Rassismus gegen Sinti*zze und Rom*nja wurde von Polizei und Medien „kaum registriert“, sagt Gardi. Diese Nichtwahrnehmung resultiere aber auch daraus, dass Straftaten gegen diese Gruppe nicht extra erfasst werden.
Problematisch ist auch die Erfassung von „Anti-Schwarzer Rassismus“ wegen Racial Profiling bei der Polizei oder diskriminierender Vorfälle in Bildungseinrichtungen. Als Beispiel nennt er einen Vorfall an einem Hamburger Gymnasium, bei dem in einer klassenübergreifenden Chat-Gruppe rassistische Inhalte, Volksverhetzung und NS-Verherrlichung geteilt wurden. Auch im Klassenzimmer wurde gehetzt, Lehrkräfte griffen nicht ein. Als die Eltern der betroffenen Schüler*innen Unterstützung suchten, wurde ihnen vorgeworfen, den Schulfrieden und das Schulimage zu gefährden.

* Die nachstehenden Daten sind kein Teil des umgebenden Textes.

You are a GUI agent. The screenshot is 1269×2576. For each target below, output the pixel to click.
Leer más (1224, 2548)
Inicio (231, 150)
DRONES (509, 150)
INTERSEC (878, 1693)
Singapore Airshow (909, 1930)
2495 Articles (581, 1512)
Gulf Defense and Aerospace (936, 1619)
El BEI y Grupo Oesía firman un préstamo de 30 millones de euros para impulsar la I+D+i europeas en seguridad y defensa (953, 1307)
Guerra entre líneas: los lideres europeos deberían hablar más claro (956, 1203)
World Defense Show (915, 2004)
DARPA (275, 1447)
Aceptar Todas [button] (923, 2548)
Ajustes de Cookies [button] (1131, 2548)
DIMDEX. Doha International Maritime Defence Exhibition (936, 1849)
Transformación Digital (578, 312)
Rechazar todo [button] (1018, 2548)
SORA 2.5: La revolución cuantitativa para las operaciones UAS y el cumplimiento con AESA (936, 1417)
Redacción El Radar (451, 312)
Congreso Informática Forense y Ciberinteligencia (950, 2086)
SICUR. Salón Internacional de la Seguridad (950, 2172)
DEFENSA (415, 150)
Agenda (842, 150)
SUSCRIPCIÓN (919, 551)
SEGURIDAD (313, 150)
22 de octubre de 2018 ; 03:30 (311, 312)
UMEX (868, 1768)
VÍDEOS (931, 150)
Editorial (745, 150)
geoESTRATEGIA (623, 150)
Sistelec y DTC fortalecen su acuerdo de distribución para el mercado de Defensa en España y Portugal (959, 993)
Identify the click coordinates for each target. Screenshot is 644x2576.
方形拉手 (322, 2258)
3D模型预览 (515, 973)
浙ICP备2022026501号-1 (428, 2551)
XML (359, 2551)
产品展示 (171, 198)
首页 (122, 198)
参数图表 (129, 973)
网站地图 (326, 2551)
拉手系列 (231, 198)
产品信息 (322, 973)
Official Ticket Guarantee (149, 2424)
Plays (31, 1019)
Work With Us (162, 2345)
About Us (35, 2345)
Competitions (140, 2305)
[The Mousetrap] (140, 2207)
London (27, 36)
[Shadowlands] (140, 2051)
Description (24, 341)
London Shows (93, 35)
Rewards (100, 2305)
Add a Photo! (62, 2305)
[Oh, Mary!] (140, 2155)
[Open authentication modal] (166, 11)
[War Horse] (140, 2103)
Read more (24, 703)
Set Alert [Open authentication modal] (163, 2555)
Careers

Die stetig steigenden Zahlen rechter Gewalt können nicht losgelöst von den Debatten rechter Parteien im Parlament betrachtet werden, resümiert Gardi. Der Überbietungswettbewerb fast aller Parteien zu Einschränkungen der Asyl- und Einwanderungspolitik nach der Messerattacke in Solingen 2024 dürfte die Anfeindungen nicht gebremst haben, im Gegenteil.